▶ [The exercise] In every one of the lines below, change "checkbox" to "check box" and leave everything else the same.

▶ [Task input]
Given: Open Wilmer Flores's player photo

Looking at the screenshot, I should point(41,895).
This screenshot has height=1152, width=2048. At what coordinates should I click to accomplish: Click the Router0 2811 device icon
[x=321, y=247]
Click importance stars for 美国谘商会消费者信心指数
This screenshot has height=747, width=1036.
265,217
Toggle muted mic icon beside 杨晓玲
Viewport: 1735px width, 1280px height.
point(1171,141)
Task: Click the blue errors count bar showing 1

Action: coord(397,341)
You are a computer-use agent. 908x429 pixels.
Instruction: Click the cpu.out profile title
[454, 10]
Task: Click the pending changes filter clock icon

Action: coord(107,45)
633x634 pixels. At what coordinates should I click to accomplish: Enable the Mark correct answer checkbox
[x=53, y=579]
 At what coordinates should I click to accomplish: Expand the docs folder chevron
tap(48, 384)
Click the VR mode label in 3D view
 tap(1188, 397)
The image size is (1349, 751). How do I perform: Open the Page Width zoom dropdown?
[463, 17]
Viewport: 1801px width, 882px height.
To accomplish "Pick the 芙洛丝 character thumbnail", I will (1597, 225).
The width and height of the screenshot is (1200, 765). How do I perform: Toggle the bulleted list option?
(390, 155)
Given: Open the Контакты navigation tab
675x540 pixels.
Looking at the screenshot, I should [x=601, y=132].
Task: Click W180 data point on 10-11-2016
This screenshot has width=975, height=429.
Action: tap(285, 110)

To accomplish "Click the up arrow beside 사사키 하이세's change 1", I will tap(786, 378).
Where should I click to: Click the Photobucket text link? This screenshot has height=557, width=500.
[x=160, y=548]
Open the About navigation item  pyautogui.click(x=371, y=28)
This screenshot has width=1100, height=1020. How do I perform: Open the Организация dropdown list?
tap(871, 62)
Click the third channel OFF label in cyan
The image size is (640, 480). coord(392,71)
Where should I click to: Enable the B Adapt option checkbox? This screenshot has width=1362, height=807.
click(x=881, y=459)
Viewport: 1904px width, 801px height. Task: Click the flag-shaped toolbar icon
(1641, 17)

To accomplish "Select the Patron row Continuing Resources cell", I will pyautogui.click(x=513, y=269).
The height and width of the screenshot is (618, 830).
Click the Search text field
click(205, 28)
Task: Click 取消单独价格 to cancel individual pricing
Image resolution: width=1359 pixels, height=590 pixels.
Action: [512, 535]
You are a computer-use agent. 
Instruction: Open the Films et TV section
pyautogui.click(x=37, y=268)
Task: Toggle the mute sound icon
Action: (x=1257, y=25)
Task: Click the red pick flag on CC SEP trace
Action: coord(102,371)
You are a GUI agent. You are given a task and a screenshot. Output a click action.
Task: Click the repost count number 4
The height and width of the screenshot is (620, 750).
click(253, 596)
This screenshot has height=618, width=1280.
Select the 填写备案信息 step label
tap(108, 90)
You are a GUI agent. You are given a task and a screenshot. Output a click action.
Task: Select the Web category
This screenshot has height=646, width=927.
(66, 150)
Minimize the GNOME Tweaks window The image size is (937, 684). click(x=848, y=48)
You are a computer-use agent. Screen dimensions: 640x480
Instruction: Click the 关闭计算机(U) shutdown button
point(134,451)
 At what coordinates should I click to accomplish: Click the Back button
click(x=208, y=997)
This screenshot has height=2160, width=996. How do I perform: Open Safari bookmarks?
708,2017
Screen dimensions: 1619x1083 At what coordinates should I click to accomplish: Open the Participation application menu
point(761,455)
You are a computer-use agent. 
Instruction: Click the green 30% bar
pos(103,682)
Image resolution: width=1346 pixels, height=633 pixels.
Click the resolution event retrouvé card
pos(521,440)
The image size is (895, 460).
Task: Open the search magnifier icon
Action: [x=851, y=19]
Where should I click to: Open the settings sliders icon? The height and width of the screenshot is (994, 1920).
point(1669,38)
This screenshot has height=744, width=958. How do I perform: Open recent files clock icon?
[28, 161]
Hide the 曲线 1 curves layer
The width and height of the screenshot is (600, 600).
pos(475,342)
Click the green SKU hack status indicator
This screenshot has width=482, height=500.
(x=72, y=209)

▶ [Written reply]
Given: Open Wilmer Flores's player photo

Looking at the screenshot, I should point(41,895).
This screenshot has height=1152, width=2048. At what coordinates should I click to accomplish: Click the Router0 2811 device icon
[x=321, y=247]
Click importance stars for 美国谘商会消费者信心指数
This screenshot has height=747, width=1036.
265,217
Toggle muted mic icon beside 杨晓玲
Viewport: 1735px width, 1280px height.
point(1171,141)
Task: Click the blue errors count bar showing 1

Action: coord(397,341)
You are a computer-use agent. 908x429 pixels.
Instruction: Click the cpu.out profile title
[454, 10]
Task: Click the pending changes filter clock icon

Action: coord(107,45)
633x634 pixels. At what coordinates should I click to accomplish: Enable the Mark correct answer check box
[x=53, y=579]
 At what coordinates should I click to accomplish: Expand the docs folder chevron
tap(48, 384)
Click the VR mode label in 3D view
 tap(1188, 397)
The image size is (1349, 751). How do I perform: Open the Page Width zoom dropdown?
[463, 17]
Viewport: 1801px width, 882px height.
To accomplish "Pick the 芙洛丝 character thumbnail", I will (1597, 225).
The width and height of the screenshot is (1200, 765). How do I perform: Toggle the bulleted list option?
(390, 155)
Given: Open the Контакты navigation tab
675x540 pixels.
Looking at the screenshot, I should [x=601, y=132].
Task: Click W180 data point on 10-11-2016
This screenshot has width=975, height=429.
Action: tap(285, 110)

To accomplish "Click the up arrow beside 사사키 하이세's change 1", I will tap(786, 378).
Where should I click to: Click the Photobucket text link? This screenshot has height=557, width=500.
[x=160, y=548]
Open the About navigation item  pyautogui.click(x=371, y=28)
This screenshot has width=1100, height=1020. How do I perform: Open the Организация dropdown list?
tap(871, 62)
Click the third channel OFF label in cyan
The image size is (640, 480). coord(392,71)
Where should I click to: Enable the B Adapt option check box? This screenshot has width=1362, height=807.
click(x=881, y=459)
Viewport: 1904px width, 801px height. Task: Click the flag-shaped toolbar icon
(1641, 17)

To accomplish "Select the Patron row Continuing Resources cell", I will pyautogui.click(x=513, y=269).
The height and width of the screenshot is (618, 830).
Click the Search text field
click(205, 28)
Task: Click 取消单独价格 to cancel individual pricing
Image resolution: width=1359 pixels, height=590 pixels.
Action: [512, 535]
You are a computer-use agent. 
Instruction: Open the Films et TV section
pyautogui.click(x=37, y=268)
Task: Toggle the mute sound icon
Action: (x=1257, y=25)
Task: Click the red pick flag on CC SEP trace
Action: coord(102,371)
You are a GUI agent. You are given a task and a screenshot. Output a click action.
Task: Click the repost count number 4
The height and width of the screenshot is (620, 750).
click(253, 596)
This screenshot has height=618, width=1280.
Select the 填写备案信息 step label
tap(108, 90)
You are a GUI agent. You are given a task and a screenshot. Output a click action.
Task: Select the Web category
This screenshot has height=646, width=927.
(66, 150)
Minimize the GNOME Tweaks window The image size is (937, 684). click(x=848, y=48)
You are a computer-use agent. Screen dimensions: 640x480
Instruction: Click the 关闭计算机(U) shutdown button
point(134,451)
 At what coordinates should I click to accomplish: Click the Back button
click(x=208, y=997)
This screenshot has height=2160, width=996. How do I perform: Open Safari bookmarks?
708,2017
Screen dimensions: 1619x1083 At what coordinates should I click to accomplish: Open the Participation application menu
point(761,455)
You are a computer-use agent. 
Instruction: Click the green 30% bar
pos(103,682)
Image resolution: width=1346 pixels, height=633 pixels.
Click the resolution event retrouvé card
pos(521,440)
The image size is (895, 460).
Task: Open the search magnifier icon
Action: [x=851, y=19]
Where should I click to: Open the settings sliders icon? The height and width of the screenshot is (994, 1920).
point(1669,38)
This screenshot has height=744, width=958. How do I perform: Open recent files clock icon?
[28, 161]
Hide the 曲线 1 curves layer
The width and height of the screenshot is (600, 600).
pos(475,342)
Click the green SKU hack status indicator
This screenshot has width=482, height=500.
(x=72, y=209)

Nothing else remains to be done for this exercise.